Kerry: Can He Admit Mistakes?

This was not my immdidate reaction to the Mary Cheney thing, but now in retrospect I think I agree with Joan Vennochi in the Boston Globe:
There is no way to prove it, but I agree with conservatives who argue there was nothing accidental about Kerry's reference to 'Dick Cheney's daughter, who is a lesbian' during the last debate. It followed an earlier mention by his running mate, John Edwards. Whether the intent was to discourage evangelicals who oppose homosexuality from turning out in large numbers for Bush or to remind voters in general of GOP hypocrisy on the topic, two mentions of Mary Cheney are not political accidents. They are political calculations.

Unhappily for Kerry, voters did not appreciate the second reference. Even in ugly presidential campaigns, there are lines of human decency involving family members. Bush probably does not want to talk much about his twin daughters' hard-partying ways any more than Kerry wants to discuss the see-through dress his daughter wore to the Cannes Film Festival.
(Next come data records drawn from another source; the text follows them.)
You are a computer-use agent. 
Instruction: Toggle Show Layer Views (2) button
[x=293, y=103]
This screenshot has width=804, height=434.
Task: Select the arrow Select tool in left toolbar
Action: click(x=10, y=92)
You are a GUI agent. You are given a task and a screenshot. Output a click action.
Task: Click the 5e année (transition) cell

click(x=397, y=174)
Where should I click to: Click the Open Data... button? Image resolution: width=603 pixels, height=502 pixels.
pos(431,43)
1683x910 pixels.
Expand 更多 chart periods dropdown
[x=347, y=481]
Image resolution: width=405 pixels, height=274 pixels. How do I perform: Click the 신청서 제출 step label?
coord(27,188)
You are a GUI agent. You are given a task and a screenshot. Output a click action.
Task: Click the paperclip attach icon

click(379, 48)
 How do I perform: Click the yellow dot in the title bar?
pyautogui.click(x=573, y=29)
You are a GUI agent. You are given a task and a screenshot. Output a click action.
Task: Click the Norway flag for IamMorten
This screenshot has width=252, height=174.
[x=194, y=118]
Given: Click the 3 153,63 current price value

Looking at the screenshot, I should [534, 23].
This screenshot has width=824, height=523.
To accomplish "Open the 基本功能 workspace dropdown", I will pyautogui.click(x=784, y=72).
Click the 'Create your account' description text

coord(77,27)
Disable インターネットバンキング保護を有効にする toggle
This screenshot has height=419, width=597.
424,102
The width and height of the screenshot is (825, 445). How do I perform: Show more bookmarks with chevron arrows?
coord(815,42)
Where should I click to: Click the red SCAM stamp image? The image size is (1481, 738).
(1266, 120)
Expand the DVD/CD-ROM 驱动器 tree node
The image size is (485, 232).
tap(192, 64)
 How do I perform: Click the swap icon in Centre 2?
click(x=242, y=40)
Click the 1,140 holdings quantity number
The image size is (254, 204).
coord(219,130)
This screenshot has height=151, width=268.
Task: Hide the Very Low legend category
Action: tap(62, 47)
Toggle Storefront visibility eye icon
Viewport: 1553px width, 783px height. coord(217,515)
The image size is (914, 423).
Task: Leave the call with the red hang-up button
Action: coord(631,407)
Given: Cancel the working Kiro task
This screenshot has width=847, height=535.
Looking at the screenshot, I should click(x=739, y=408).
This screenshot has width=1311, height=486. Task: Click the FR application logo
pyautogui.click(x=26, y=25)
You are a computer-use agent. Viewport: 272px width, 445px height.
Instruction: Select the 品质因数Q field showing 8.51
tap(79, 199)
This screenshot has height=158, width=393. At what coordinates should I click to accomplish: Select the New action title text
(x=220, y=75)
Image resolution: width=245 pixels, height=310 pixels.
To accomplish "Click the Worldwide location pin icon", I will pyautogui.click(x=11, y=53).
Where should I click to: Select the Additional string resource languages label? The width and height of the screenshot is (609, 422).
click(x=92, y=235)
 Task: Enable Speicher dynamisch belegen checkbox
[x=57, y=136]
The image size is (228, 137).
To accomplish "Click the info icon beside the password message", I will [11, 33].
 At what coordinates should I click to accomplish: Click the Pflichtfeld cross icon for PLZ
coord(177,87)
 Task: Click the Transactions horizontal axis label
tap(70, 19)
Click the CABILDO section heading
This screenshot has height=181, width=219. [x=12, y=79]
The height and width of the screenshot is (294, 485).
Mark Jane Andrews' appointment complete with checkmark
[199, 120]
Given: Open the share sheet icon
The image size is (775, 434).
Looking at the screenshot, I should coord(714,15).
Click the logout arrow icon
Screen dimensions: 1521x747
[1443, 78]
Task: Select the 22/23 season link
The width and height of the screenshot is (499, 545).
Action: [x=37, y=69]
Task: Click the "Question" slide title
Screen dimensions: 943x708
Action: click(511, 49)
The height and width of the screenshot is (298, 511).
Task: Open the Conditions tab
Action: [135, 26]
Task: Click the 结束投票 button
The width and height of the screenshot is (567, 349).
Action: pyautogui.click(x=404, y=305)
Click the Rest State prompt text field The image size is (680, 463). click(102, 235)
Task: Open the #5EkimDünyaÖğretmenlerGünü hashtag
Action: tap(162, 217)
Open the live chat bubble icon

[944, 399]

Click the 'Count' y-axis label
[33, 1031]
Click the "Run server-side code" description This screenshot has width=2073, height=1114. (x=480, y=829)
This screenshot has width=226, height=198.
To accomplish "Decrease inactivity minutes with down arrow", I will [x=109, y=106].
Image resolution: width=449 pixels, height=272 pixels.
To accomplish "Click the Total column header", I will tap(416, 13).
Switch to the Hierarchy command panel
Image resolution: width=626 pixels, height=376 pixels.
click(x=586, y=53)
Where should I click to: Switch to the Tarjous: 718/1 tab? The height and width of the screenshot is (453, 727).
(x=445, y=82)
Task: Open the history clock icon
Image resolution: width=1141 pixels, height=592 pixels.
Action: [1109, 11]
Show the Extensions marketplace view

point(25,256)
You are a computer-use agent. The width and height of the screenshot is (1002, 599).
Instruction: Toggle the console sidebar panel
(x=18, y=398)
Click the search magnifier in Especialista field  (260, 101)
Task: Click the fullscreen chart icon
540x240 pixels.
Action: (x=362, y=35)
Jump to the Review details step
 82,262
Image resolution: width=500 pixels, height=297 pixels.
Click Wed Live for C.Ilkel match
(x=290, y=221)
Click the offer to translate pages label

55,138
Kerry could have moved past the Mary Cheney controversy with a simple apology: 'I did not mean to offend Mary, Dick, or Lynne Cheney; if I did, I'm sorry.' Instead, his campaign escalated the rhetoric. This gives voters a chance to reconsider whether they want a new president who is not only taller and better-spoken than the current president, but one who coldly considers an opponent's daughter 'fair game,' as Kerry campaign manager Mary Beth Cahill argued after the debate. It undercut the message Kerry told voters he took from his mother from her hospital bed: 'Integrity, integrity, integrity.'

It also draws a picture of yet another presidential candidate who won't admit when he is wrong.
My friend Jay had this to say:
I wasn't able to get to the Sullivan article with that link, but I'll give you my thoughts. It's all a question of motive. It is obvious that Kerry had some reason for using Cheney's daughter as an example for his point, and I feel that his motive was political. Nothing he said was offensive, in fact, it was quite respectful. But the question is, what point was he trying to make by mentioning Cheney's daughter as an example? Was it to point out that the President and Vice President were in disagreement on the issue? Was it to make sure that the radical Christian right wing was aware that Cheney had a gay daughter? I do believe that he had a political motivation for saying what he said, and even though his words were respectful, I don't think it's appropriate for him to use his opponents family members in such a way as to give himself an advantage. But I would catagorize it as a minor breach of decorum, not a major insult to the Cheney family.
I think that is going to far. Kerry may have been unwise, but I don't think family members are off-limits completely. This was my response to Jay:
I must admit the whole motive thing (that Kerry might be trying to convince bigots to stay home) had not occurred to me until I read about it in the conservative press. Of course nobody why except Kerry (and even if he told us I'm sure most people wouldn't believe him anyway). But my first thought was that a) he was trying to put a more "human" face on the constitutional amendment issue, and b) it was a continuation of his "I am a uniter" type of arguing where he constantly quotes Republicans in support of his views (like he does all the time with Senators Lugar and Hagel on Iraq).

Personally I doubt he was speaking to the bigots, I honestly think he's a better man than that. Also, I don't think he would be that stupid. I find it more likely that he figured it would be a) safe and b) a "good point" for him since Edwards and Cheney talked about it already (and Edwards probably scored some points since Cheney appeared to disagre with Bush).